#### [Information provided]
--*--

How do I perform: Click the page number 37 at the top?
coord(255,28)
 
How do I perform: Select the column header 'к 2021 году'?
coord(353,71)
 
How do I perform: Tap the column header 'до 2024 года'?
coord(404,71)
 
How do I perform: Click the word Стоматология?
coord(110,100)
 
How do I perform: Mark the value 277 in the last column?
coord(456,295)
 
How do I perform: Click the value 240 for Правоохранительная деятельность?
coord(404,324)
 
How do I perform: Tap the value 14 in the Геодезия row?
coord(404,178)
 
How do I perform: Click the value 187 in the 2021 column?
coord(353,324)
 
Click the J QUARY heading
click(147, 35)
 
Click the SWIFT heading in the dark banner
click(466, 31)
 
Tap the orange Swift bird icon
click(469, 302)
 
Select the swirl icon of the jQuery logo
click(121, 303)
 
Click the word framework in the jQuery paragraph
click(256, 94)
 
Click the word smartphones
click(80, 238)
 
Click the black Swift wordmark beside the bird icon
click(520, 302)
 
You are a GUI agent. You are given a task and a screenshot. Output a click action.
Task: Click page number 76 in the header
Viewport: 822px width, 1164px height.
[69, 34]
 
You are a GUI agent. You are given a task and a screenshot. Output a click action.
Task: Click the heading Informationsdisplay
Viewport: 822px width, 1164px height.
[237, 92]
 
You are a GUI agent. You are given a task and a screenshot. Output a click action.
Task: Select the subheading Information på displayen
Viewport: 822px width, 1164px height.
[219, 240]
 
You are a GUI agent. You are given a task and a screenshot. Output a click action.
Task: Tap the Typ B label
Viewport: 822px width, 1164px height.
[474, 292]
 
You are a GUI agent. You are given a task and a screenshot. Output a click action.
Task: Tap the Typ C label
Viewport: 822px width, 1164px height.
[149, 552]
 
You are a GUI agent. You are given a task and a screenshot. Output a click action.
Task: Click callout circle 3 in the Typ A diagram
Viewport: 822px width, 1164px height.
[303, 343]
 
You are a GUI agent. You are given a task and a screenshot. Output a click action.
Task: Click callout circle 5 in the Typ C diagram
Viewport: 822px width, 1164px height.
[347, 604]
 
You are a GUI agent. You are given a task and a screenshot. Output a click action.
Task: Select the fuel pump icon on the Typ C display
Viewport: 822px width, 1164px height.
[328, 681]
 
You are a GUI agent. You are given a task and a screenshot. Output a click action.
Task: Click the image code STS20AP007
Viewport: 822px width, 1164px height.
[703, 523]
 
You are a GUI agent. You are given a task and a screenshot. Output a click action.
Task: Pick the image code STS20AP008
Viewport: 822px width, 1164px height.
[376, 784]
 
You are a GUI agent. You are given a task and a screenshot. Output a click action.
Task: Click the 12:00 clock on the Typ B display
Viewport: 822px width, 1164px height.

--*--

#### [Objective]
Please extract the rows above, copying them unchanged, beginning at the line that contains "How do I perform: Tap the value" and ending after the line that contains "click(520, 302)".

#### [Reply to the task]
How do I perform: Tap the value 14 in the Геодезия row?
coord(404,178)
 
How do I perform: Click the value 187 in the 2021 column?
coord(353,324)
 
Click the J QUARY heading
click(147, 35)
 
Click the SWIFT heading in the dark banner
click(466, 31)
 
Tap the orange Swift bird icon
click(469, 302)
 
Select the swirl icon of the jQuery logo
click(121, 303)
 
Click the word framework in the jQuery paragraph
click(256, 94)
 
Click the word smartphones
click(80, 238)
 
Click the black Swift wordmark beside the bird icon
click(520, 302)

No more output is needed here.